Task prompt: Return, exactly and in full, the lines of the records below starting at the one with "Expand The Romantic" and ending at the one with "phrase in notes", and no other lines.

Information given:
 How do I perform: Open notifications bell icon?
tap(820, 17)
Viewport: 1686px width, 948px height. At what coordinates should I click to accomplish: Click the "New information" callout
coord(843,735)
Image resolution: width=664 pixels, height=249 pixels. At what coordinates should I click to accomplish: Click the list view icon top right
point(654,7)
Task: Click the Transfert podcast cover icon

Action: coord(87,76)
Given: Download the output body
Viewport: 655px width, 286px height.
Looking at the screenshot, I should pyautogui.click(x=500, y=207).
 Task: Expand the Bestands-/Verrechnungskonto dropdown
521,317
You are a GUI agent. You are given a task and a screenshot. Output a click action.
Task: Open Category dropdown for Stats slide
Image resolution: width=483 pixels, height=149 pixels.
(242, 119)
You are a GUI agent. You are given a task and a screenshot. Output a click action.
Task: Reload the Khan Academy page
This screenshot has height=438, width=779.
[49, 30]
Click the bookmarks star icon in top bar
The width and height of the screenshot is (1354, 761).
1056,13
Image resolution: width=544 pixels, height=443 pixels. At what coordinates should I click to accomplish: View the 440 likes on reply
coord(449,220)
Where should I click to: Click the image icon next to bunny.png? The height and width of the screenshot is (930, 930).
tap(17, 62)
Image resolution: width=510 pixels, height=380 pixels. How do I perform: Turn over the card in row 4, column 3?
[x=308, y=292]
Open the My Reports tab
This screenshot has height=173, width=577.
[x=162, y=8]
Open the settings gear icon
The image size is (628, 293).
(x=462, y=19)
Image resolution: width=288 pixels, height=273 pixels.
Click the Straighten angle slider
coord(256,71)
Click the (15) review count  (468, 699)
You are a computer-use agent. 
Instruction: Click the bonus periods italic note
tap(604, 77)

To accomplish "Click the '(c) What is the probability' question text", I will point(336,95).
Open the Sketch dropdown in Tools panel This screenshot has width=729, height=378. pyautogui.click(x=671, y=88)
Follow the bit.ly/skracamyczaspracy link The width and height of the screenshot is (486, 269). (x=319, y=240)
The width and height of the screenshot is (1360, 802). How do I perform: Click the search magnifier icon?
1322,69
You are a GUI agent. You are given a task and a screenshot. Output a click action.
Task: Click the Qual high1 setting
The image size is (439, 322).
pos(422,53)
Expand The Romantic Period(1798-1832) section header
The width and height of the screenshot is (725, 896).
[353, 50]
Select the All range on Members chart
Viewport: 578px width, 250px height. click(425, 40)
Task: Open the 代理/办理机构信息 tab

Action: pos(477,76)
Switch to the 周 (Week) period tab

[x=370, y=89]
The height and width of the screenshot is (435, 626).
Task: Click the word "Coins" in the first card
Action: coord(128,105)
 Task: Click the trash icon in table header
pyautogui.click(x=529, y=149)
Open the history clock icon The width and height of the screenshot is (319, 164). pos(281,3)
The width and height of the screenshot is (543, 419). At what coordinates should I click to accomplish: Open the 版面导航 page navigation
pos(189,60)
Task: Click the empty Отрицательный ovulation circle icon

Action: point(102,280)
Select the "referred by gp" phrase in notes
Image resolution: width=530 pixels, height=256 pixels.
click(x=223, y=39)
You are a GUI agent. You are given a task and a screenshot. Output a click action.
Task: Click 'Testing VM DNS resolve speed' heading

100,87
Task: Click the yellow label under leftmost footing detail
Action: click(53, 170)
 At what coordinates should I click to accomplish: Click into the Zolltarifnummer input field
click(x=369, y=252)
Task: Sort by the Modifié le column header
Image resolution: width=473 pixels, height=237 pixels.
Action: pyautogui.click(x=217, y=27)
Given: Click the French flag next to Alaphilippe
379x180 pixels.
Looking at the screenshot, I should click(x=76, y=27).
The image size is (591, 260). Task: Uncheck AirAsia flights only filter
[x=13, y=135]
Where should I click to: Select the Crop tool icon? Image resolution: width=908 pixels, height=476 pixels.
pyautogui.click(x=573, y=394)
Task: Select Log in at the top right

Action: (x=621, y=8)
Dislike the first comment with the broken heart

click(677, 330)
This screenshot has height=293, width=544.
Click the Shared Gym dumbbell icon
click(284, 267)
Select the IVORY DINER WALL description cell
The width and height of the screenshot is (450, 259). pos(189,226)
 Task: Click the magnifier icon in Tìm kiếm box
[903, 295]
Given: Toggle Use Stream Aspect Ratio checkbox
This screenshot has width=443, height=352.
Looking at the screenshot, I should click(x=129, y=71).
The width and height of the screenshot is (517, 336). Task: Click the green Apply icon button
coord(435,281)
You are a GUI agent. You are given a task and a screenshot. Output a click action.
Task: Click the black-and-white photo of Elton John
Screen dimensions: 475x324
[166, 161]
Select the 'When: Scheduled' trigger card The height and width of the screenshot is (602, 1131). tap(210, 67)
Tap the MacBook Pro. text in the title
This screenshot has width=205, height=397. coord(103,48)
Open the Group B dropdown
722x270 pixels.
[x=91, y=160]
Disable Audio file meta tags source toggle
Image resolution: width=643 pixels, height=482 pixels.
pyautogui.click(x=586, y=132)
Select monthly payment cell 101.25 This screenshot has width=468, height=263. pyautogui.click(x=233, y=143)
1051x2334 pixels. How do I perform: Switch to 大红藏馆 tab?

Written reply:
Expand The Romantic Period(1798-1832) section header
The width and height of the screenshot is (725, 896).
[353, 50]
Select the All range on Members chart
Viewport: 578px width, 250px height. click(425, 40)
Task: Open the 代理/办理机构信息 tab

Action: pos(477,76)
Switch to the 周 (Week) period tab

[x=370, y=89]
The height and width of the screenshot is (435, 626).
Task: Click the word "Coins" in the first card
Action: coord(128,105)
 Task: Click the trash icon in table header
pyautogui.click(x=529, y=149)
Open the history clock icon The width and height of the screenshot is (319, 164). pos(281,3)
The width and height of the screenshot is (543, 419). At what coordinates should I click to accomplish: Open the 版面导航 page navigation
pos(189,60)
Task: Click the empty Отрицательный ovulation circle icon

Action: point(102,280)
Select the "referred by gp" phrase in notes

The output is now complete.